Please extract each line in the data below that contains the word "button". The match is case-sensitive.

-- start EXCERPTED DATA --

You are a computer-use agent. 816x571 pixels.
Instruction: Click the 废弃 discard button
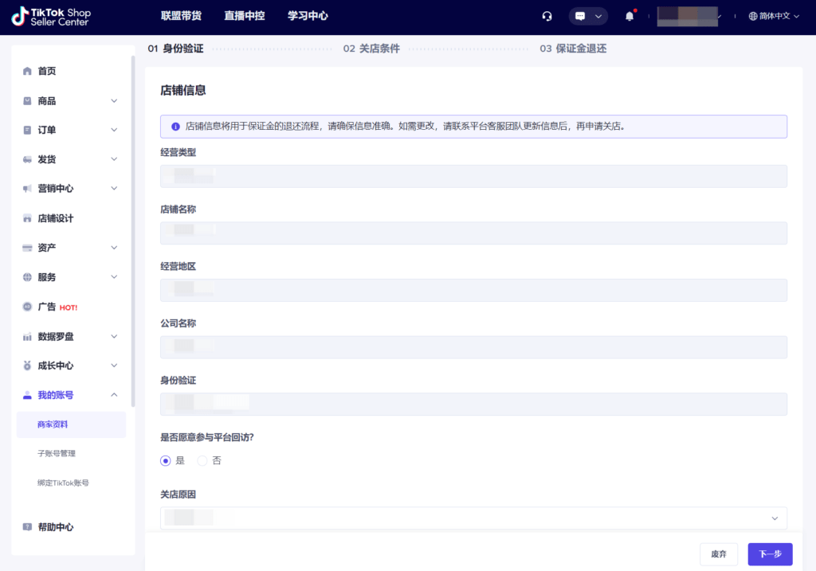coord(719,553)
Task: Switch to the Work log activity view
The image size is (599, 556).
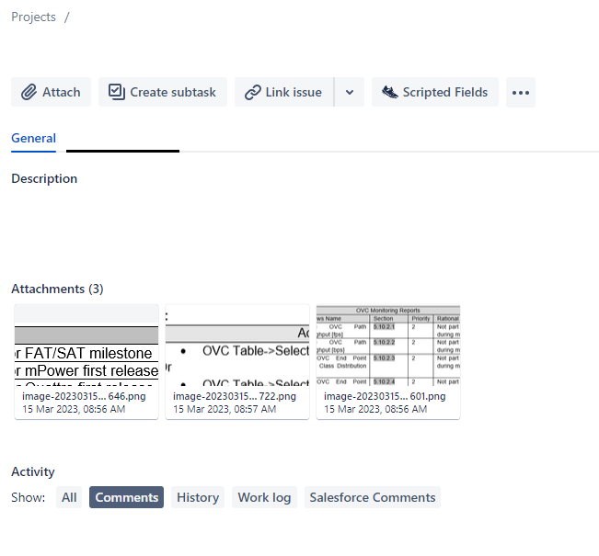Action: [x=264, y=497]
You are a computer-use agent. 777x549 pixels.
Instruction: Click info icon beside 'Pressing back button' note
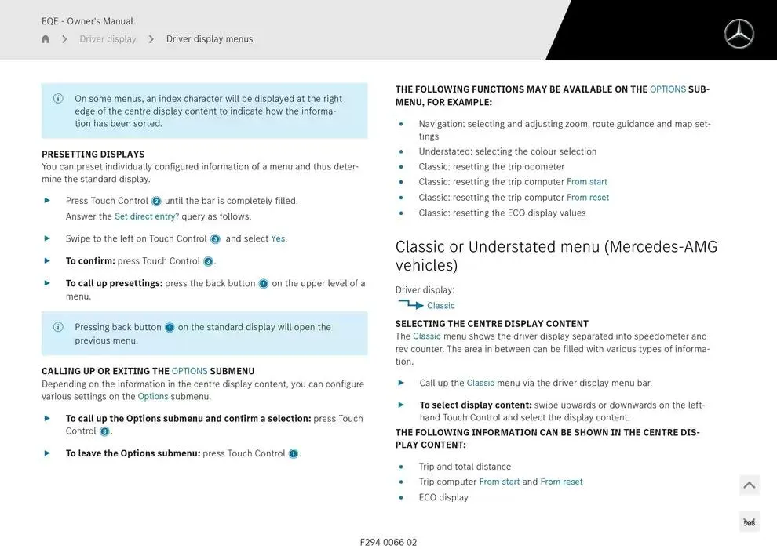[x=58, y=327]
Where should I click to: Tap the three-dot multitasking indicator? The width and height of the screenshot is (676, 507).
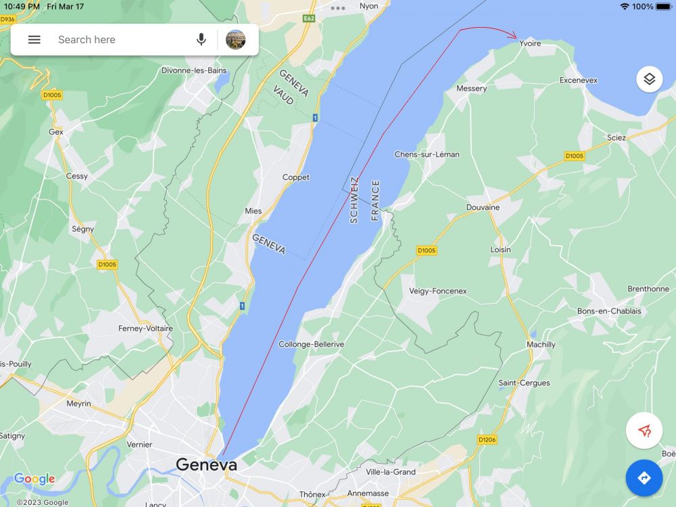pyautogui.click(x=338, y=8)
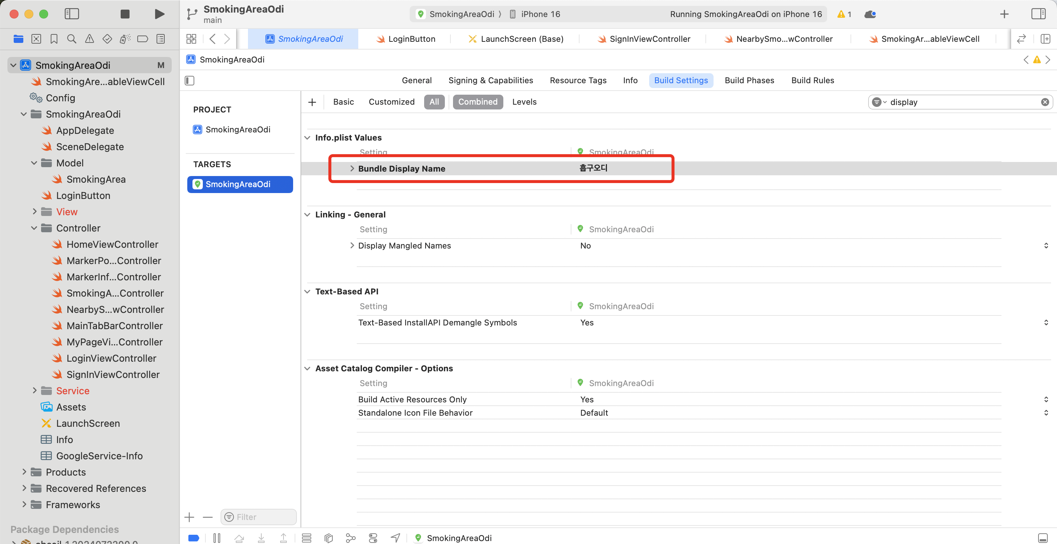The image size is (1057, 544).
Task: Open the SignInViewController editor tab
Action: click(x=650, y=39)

-- end EXCERPTED DATA --
-- start EXCERPTED DATA --

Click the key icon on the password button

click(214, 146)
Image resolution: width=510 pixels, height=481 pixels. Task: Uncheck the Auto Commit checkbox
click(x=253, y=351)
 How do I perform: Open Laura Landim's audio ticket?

-- end EXCERPTED DATA --

# [COMPLETED TASK]
Instruction: Click the 废弃 discard button
Instruction: Click info icon beside 'Pressing back button' note
Click the key icon on the password button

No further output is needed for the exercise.